[START Material for the task]
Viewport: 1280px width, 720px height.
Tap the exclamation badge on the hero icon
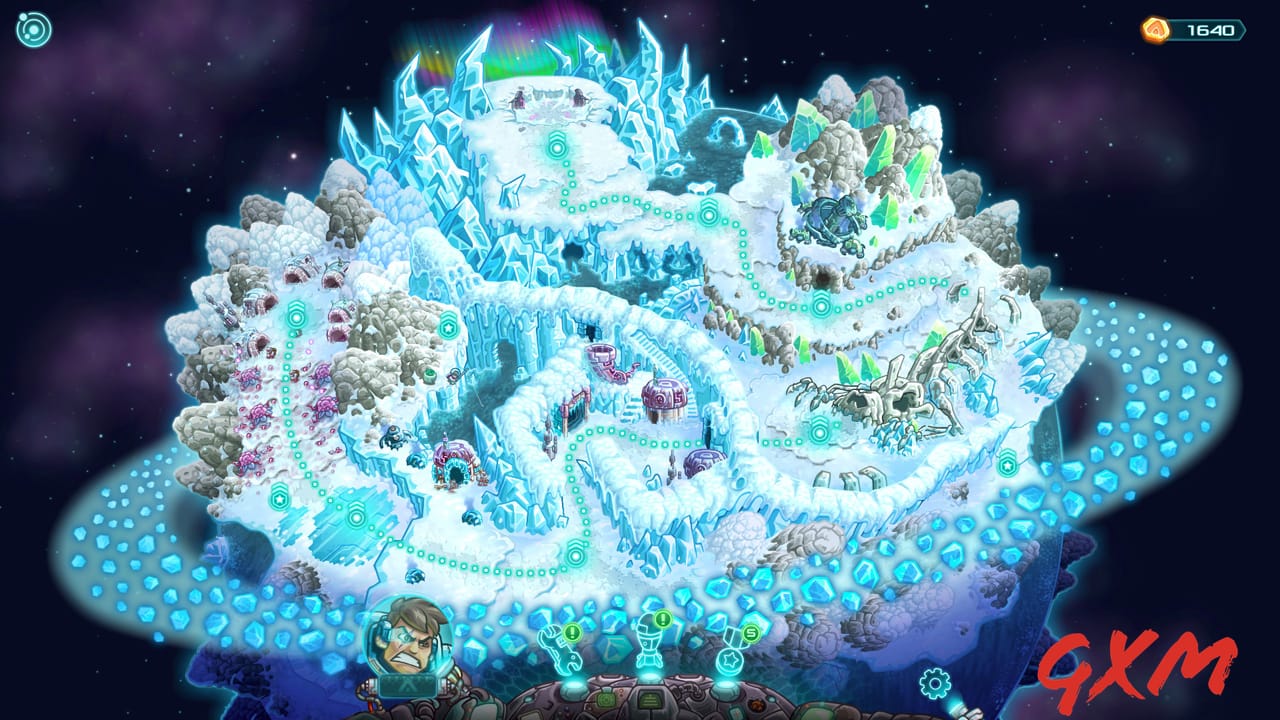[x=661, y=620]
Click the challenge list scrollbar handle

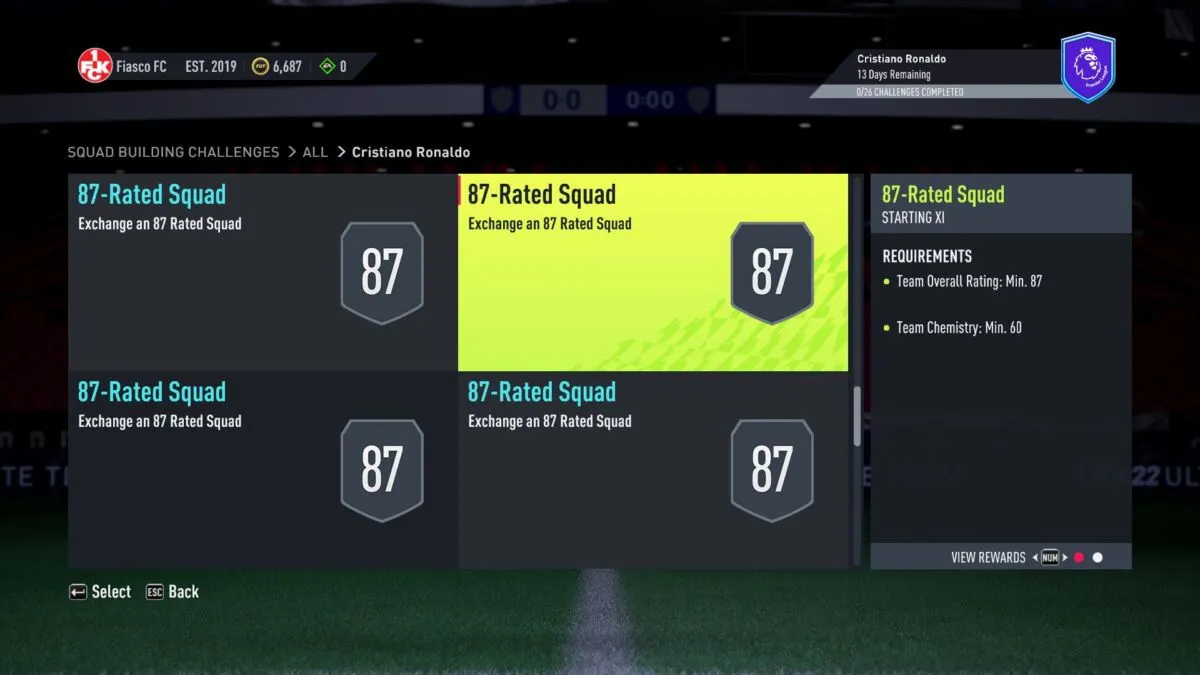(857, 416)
[END Material for the task]
▸ **Given exercise**
Lay out the items above as a two-column CSV with the columns "instruction" and "location", one row per item. Put each item's text and its answer in their own quoted fields, turn line breaks into spaces, and leave out the pictures.

▸ **Completed exercise**
instruction,location
"Viewport: 1280px width, 720px height. Tap the exclamation badge on the hero icon","[x=661, y=620]"
"Click the challenge list scrollbar handle","(857, 416)"